• **REQUEST**
Update the listing from the line containing "You are a computer-use agent. 222x108 pixels." through the end of the listing, inclusive, replacing "Toggle" with "Switch" and changing nothing else. Leave the pictures out of your answer.

(Some records)
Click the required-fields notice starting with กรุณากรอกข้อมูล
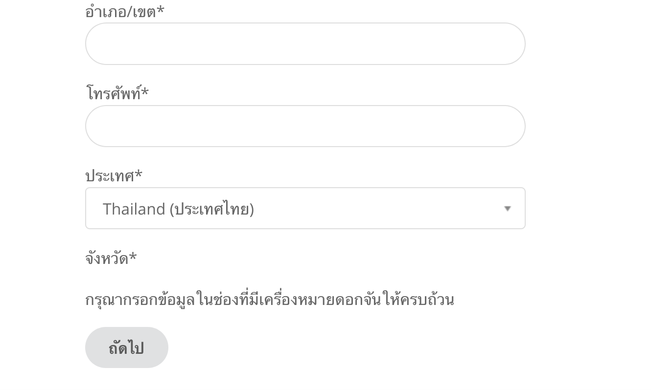(269, 299)
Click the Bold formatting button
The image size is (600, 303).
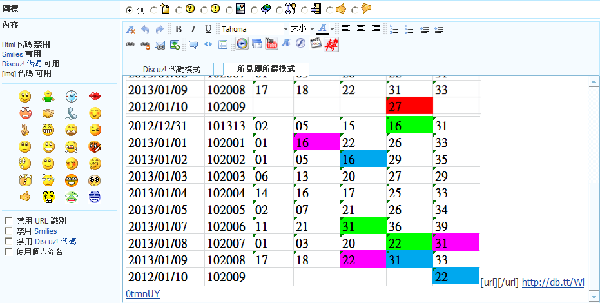(179, 29)
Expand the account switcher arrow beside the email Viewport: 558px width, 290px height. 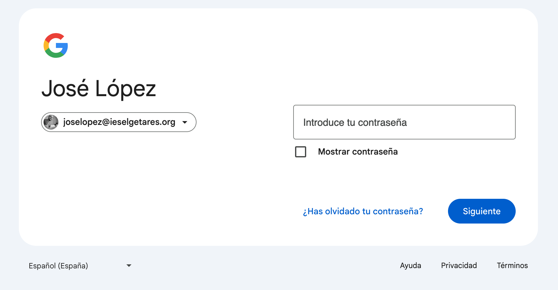coord(185,122)
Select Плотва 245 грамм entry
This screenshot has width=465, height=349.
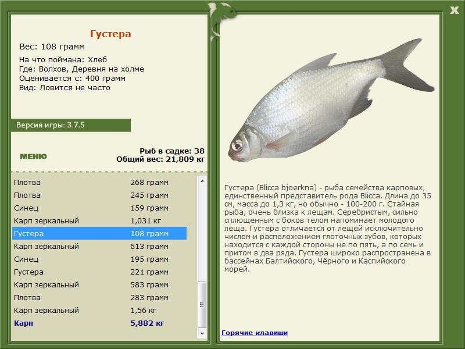pos(99,195)
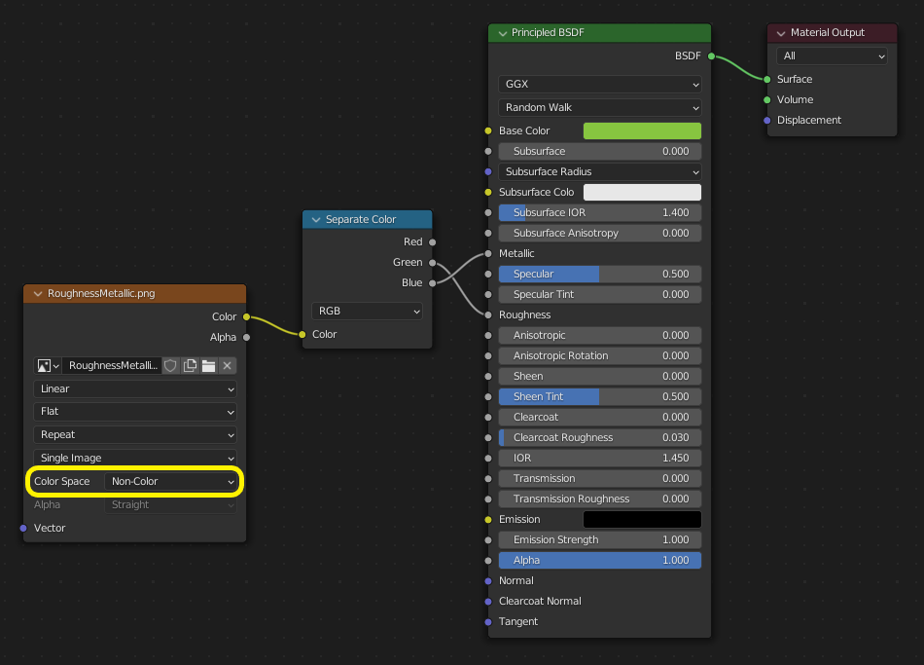Click the image browse thumbnail icon
924x665 pixels.
coord(43,365)
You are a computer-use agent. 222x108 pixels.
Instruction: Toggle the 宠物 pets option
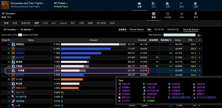pos(149,29)
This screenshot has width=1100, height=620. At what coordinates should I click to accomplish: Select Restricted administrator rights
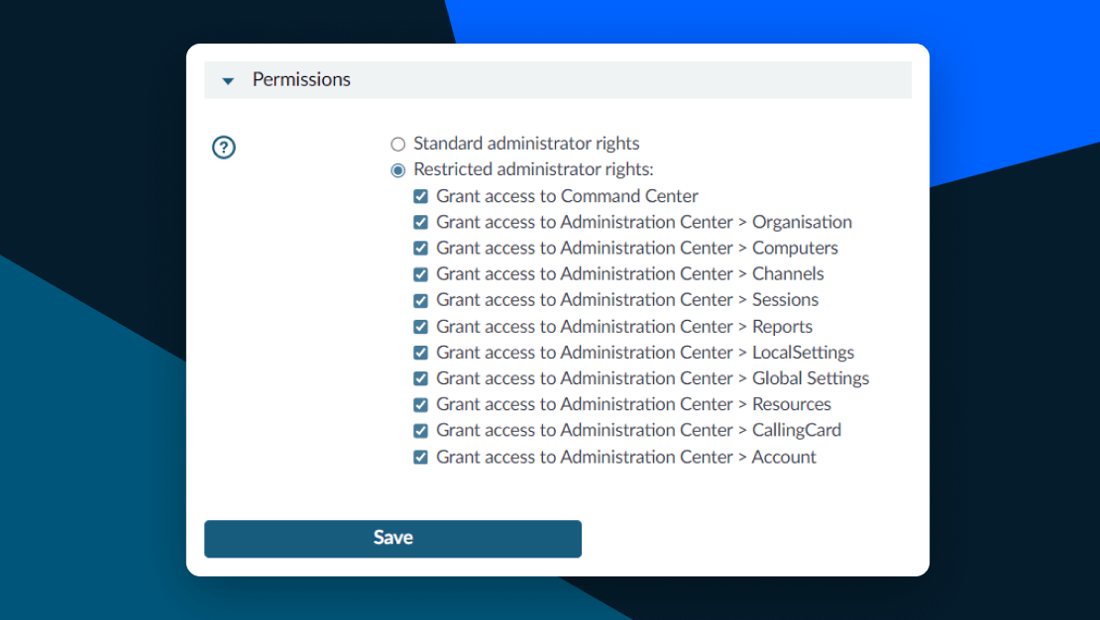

• **EXERCISE OUTPUT**
You are a computer-use agent. 222x108 pixels.
Instruction: Switch the 宠物 pets option
pos(149,29)
This screenshot has width=1100, height=620. At what coordinates should I click to accomplish: Select Restricted administrator rights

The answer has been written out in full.